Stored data

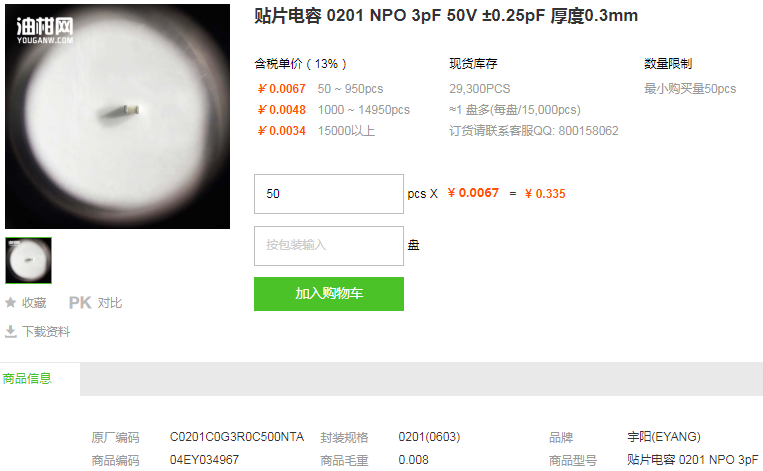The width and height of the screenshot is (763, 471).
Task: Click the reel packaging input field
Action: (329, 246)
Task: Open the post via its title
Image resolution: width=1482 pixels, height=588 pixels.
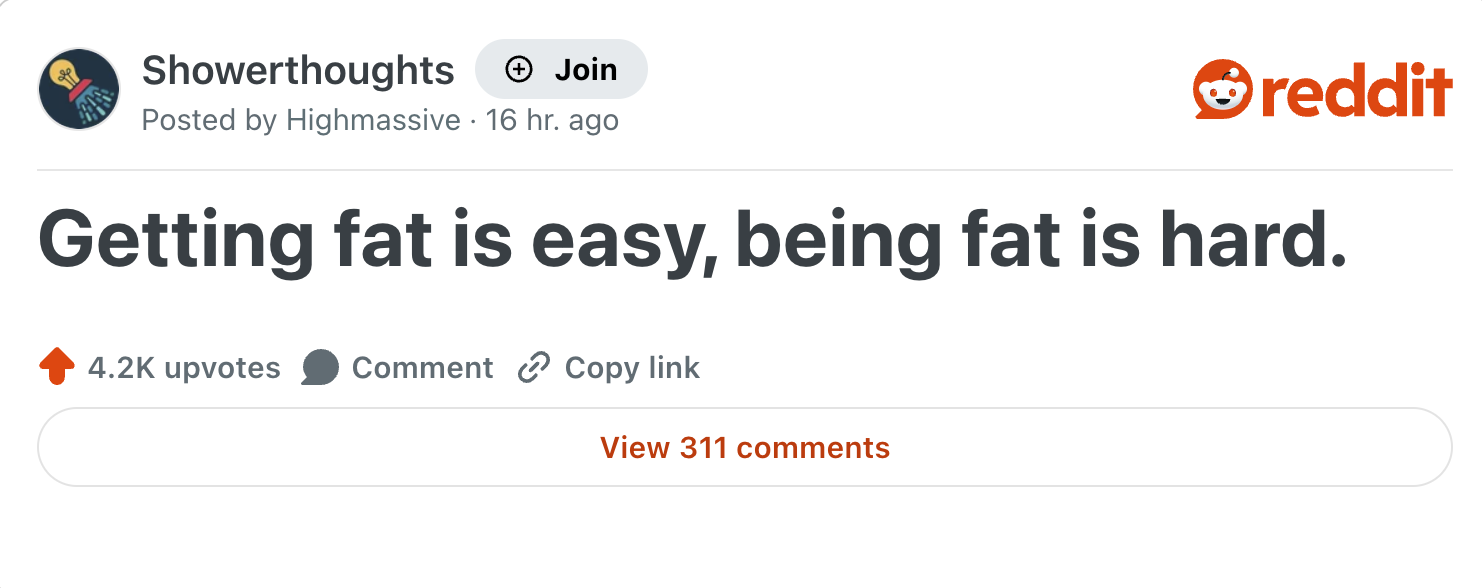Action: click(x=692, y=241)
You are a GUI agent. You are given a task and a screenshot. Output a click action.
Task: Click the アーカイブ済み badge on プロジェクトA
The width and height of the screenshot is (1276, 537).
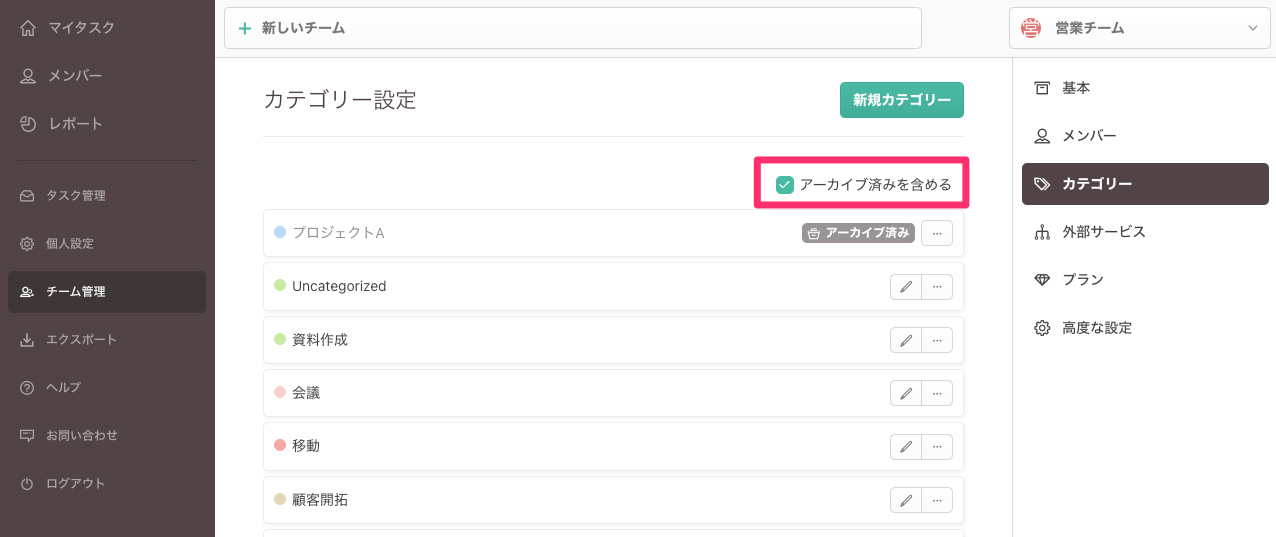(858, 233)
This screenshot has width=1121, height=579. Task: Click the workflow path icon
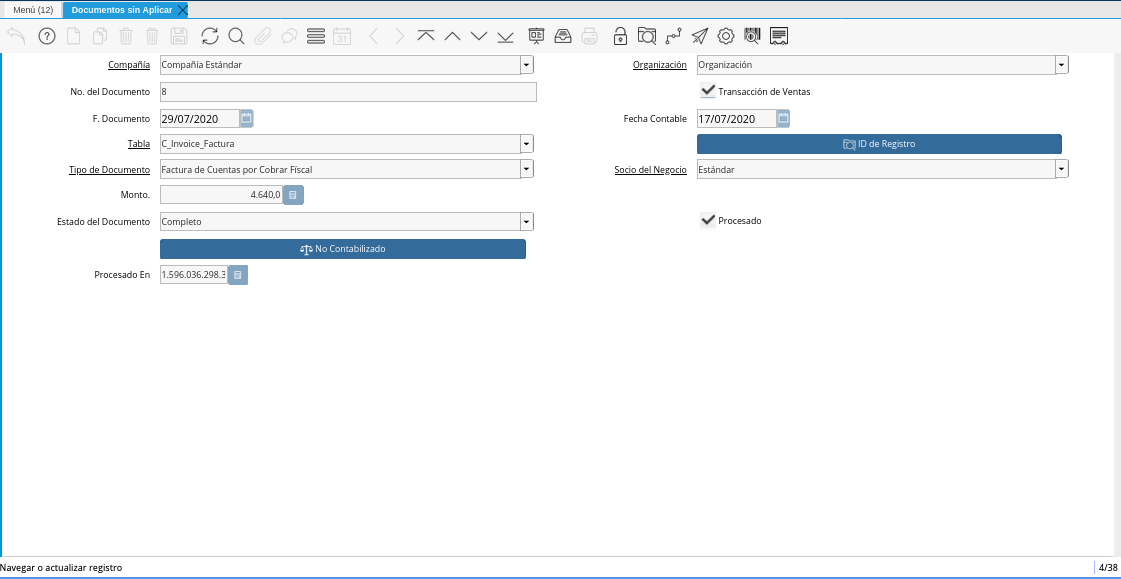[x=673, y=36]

### Required task
Copy out the lines of the material verbatim, from the line containing "You are a GUI" through the end of the material. Leave the pictures out of your answer.

### Written solution
You are a GUI agent. You are given a task and a screenshot. Output a click action.
Task: Click the アーカイブ済み badge on プロジェクトA
The width and height of the screenshot is (1276, 537).
(858, 233)
This screenshot has width=1121, height=579. Task: Click the workflow path icon
[x=673, y=36]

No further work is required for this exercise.